____ Material for this task

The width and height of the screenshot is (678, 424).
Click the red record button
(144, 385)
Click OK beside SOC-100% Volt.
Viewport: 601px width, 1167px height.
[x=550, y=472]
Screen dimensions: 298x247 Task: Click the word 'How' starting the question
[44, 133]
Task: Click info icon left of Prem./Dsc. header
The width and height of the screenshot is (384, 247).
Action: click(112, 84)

________
____ Material for this task

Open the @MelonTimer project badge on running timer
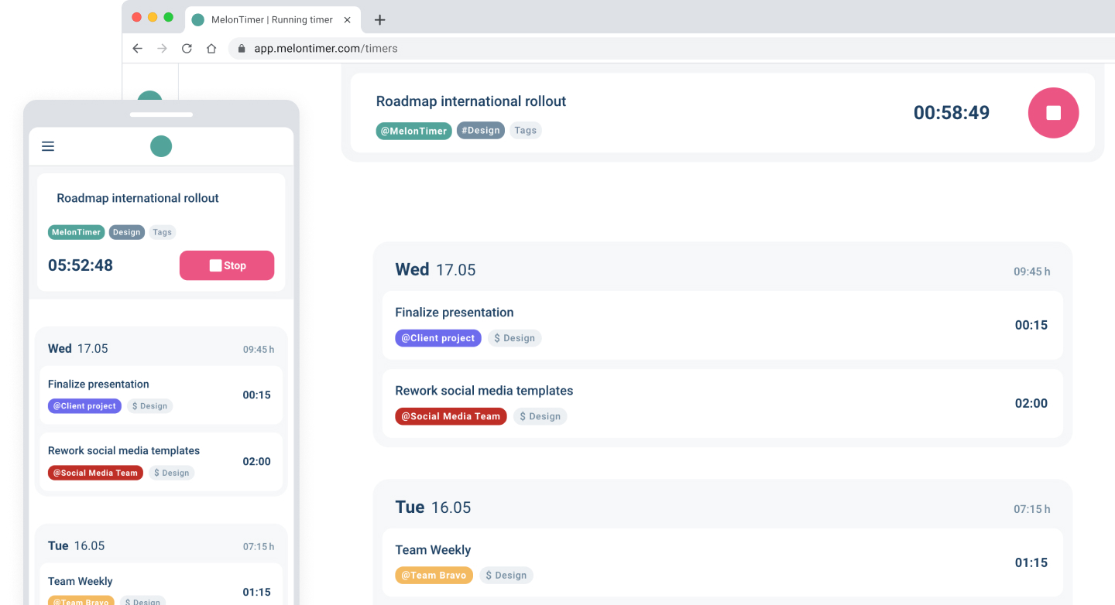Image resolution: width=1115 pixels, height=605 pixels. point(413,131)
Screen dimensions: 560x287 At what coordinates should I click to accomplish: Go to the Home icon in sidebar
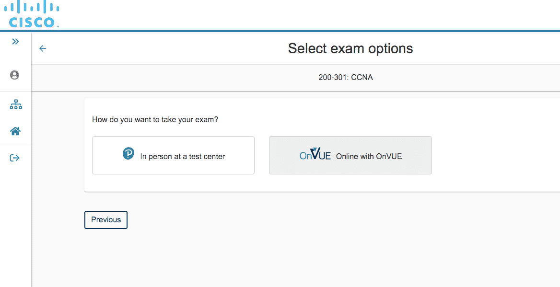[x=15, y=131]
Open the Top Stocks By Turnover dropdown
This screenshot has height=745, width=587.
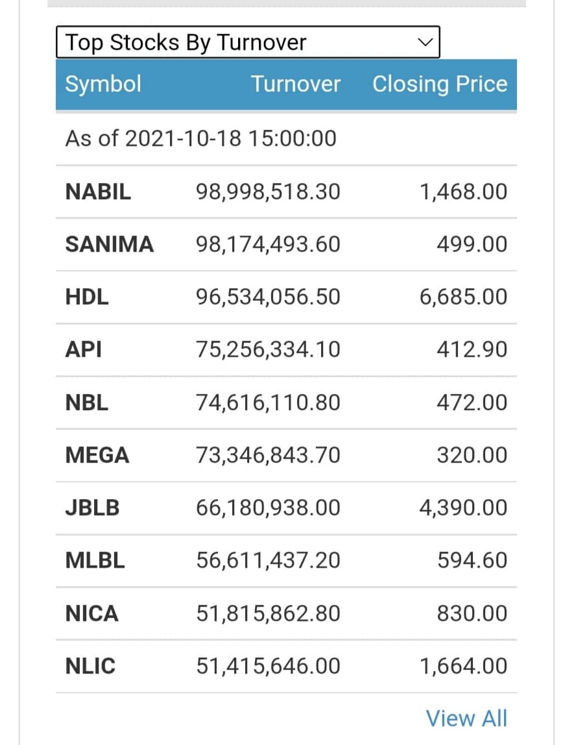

________

# Aim of the exercise
Within the material above, the line with "Open the Top Stocks By Turnover dropdown" opens the range and the line with "This screenshot has height=745, width=587." closes it; reproduce that range word for word.

# Output
Open the Top Stocks By Turnover dropdown
This screenshot has height=745, width=587.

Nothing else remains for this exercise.